(EXERCISE INSTRUCTIONS): Exact reproduction of every record is required, and pictures are to be excluded.

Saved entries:
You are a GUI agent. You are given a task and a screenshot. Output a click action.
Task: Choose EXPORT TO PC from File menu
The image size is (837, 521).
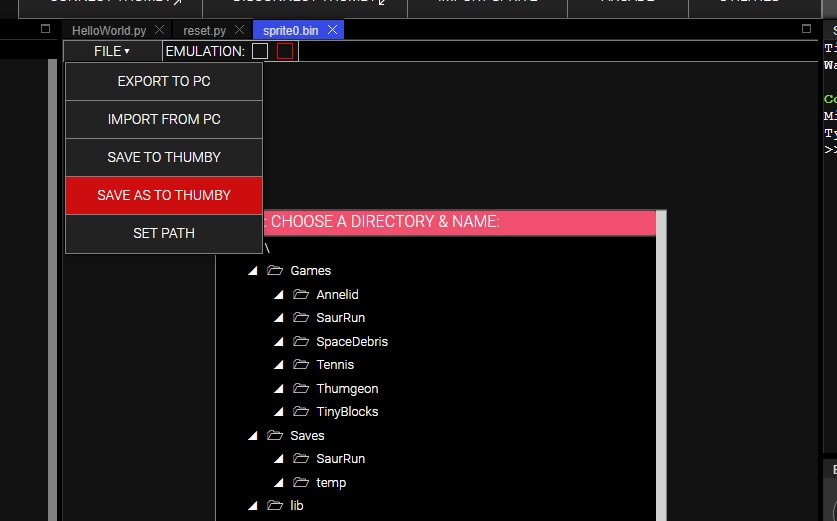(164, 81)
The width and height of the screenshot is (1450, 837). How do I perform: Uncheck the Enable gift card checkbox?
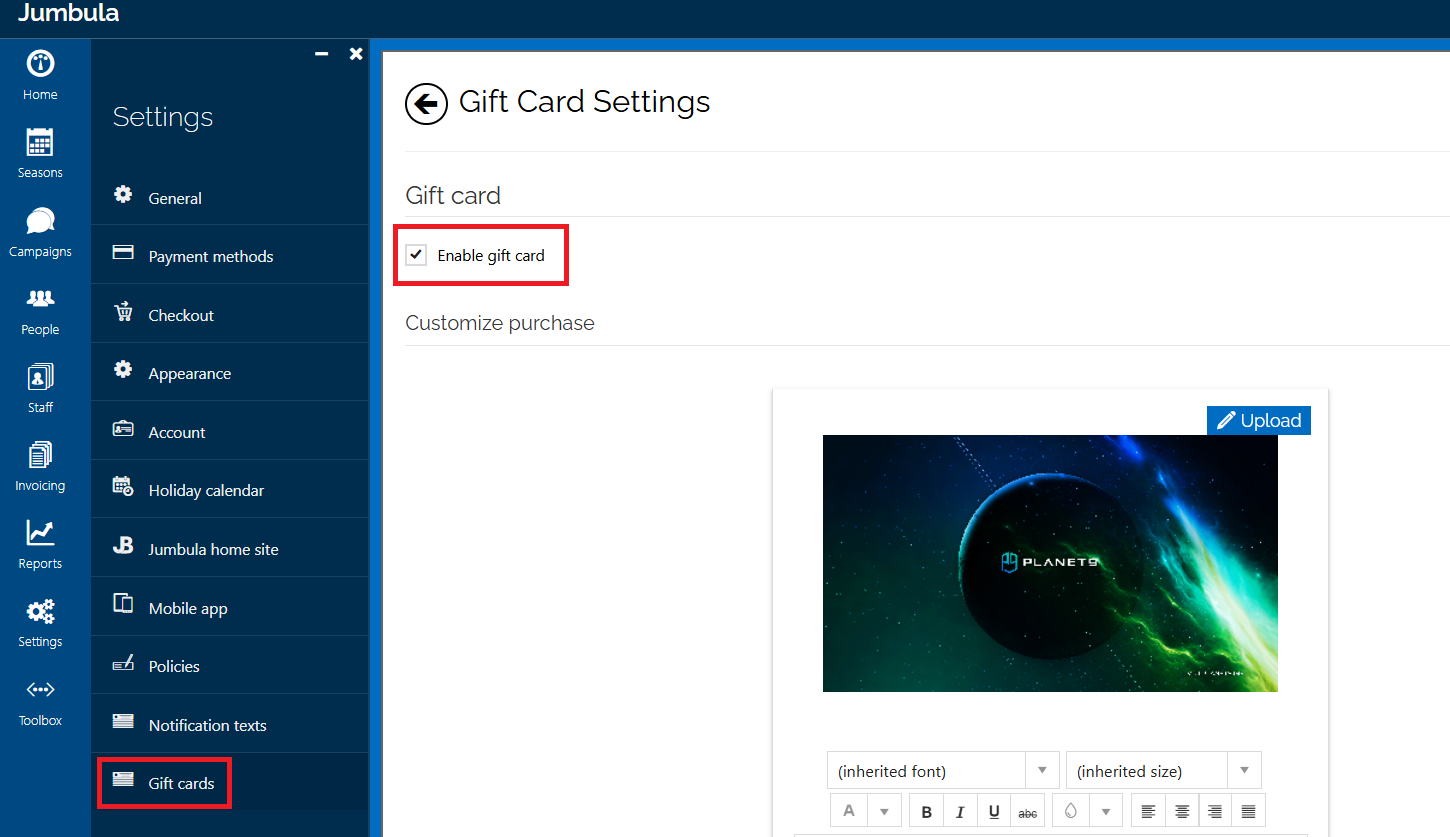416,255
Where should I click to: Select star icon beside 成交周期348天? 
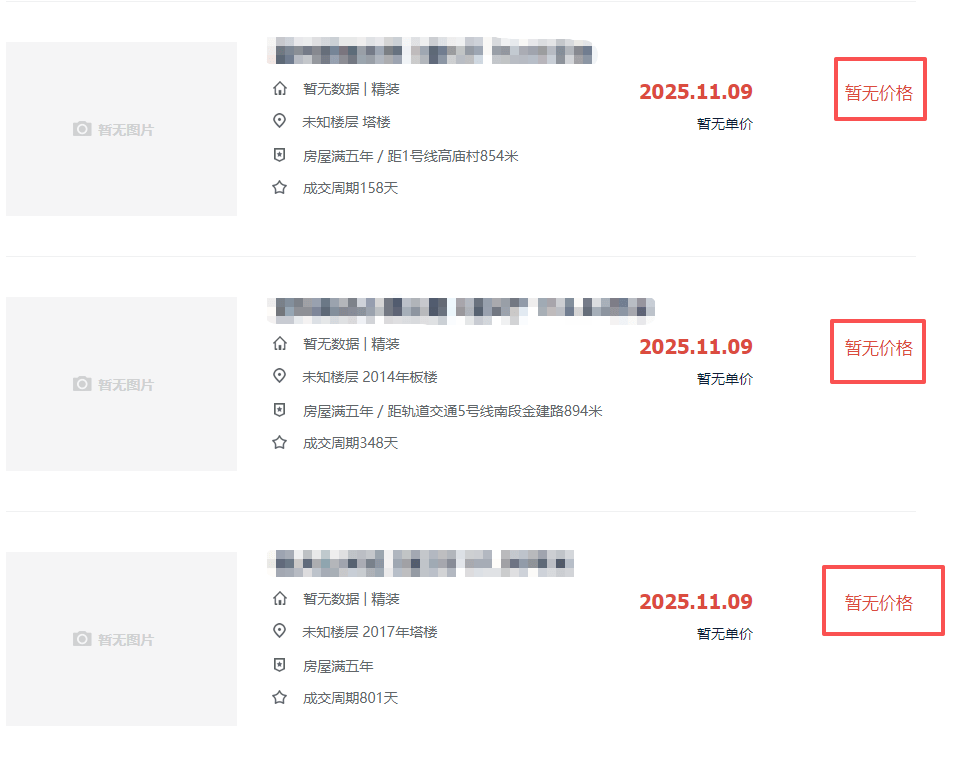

(RESULT):
You are a GUI agent. You are given a task and a screenshot. Output a click action.
Task: Choose EXPORT TO PC from File menu
The image size is (837, 521).
(164, 81)
The width and height of the screenshot is (1450, 837). How do I perform: Uncheck the Enable gift card checkbox?
416,255
Where should I click to: Select star icon beside 成交周期348天? 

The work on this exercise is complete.